> [DATA TO PROCESS]
········
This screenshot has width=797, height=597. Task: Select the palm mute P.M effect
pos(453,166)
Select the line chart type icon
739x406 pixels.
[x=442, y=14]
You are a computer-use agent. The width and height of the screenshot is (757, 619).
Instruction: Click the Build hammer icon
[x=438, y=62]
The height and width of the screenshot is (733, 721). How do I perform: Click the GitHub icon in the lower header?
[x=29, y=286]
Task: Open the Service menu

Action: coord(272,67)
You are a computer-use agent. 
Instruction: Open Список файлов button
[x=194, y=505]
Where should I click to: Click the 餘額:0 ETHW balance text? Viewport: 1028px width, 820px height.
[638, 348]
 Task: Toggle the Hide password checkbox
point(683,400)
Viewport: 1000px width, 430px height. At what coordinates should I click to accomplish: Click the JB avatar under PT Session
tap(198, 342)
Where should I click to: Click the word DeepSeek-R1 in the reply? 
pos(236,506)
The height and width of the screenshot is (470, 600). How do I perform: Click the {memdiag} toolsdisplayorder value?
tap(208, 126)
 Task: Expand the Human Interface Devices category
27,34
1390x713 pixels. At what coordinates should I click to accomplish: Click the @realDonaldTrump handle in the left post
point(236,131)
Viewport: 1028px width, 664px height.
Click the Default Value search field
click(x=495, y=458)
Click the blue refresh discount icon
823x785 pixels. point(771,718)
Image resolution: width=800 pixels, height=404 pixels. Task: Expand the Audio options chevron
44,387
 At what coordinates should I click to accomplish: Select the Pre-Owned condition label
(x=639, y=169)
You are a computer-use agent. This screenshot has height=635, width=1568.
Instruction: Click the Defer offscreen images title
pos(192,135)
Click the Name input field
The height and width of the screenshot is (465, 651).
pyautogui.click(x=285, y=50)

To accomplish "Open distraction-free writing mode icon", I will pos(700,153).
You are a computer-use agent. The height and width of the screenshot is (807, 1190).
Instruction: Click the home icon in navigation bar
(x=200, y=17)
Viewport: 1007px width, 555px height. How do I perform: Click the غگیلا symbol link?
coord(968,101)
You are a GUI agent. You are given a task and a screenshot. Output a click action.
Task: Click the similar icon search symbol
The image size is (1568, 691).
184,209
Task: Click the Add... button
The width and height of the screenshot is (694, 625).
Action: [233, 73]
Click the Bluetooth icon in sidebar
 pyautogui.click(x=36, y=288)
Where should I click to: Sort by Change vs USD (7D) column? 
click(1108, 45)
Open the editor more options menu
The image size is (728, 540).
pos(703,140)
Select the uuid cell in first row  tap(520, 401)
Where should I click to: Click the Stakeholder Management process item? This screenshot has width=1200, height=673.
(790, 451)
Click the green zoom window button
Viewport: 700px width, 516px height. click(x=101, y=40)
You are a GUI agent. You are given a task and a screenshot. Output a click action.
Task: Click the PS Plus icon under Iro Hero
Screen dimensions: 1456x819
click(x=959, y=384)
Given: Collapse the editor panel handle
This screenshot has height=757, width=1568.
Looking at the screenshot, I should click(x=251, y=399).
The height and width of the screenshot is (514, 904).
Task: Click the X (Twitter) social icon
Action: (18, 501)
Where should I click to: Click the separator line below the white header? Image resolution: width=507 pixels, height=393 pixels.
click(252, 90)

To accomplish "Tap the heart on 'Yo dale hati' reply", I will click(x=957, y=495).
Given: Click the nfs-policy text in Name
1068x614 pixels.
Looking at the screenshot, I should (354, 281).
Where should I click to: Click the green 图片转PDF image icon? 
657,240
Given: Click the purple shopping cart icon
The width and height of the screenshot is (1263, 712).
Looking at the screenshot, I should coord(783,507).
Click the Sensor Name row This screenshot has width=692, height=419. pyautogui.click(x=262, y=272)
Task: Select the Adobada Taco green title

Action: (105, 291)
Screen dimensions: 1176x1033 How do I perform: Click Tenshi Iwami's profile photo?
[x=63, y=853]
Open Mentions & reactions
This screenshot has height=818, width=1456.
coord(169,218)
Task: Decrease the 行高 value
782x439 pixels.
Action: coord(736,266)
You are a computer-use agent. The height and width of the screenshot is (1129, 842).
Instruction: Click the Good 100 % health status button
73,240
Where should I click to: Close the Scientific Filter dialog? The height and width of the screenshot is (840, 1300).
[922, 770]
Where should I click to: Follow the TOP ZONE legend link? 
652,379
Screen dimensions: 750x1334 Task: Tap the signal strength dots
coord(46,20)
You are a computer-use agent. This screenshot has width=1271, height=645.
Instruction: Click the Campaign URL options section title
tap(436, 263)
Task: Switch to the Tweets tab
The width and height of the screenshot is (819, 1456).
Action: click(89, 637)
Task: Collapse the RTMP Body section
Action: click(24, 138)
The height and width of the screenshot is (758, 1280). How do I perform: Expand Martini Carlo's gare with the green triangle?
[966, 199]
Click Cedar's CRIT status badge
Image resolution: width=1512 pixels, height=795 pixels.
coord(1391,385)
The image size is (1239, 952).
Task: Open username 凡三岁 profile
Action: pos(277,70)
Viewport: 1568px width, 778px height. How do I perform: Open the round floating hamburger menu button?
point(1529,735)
········
> [WHAT YOU NEED TO DO] What is the number of lines in the records that contain "will"? Answer with it alone.

> [RESULT] 2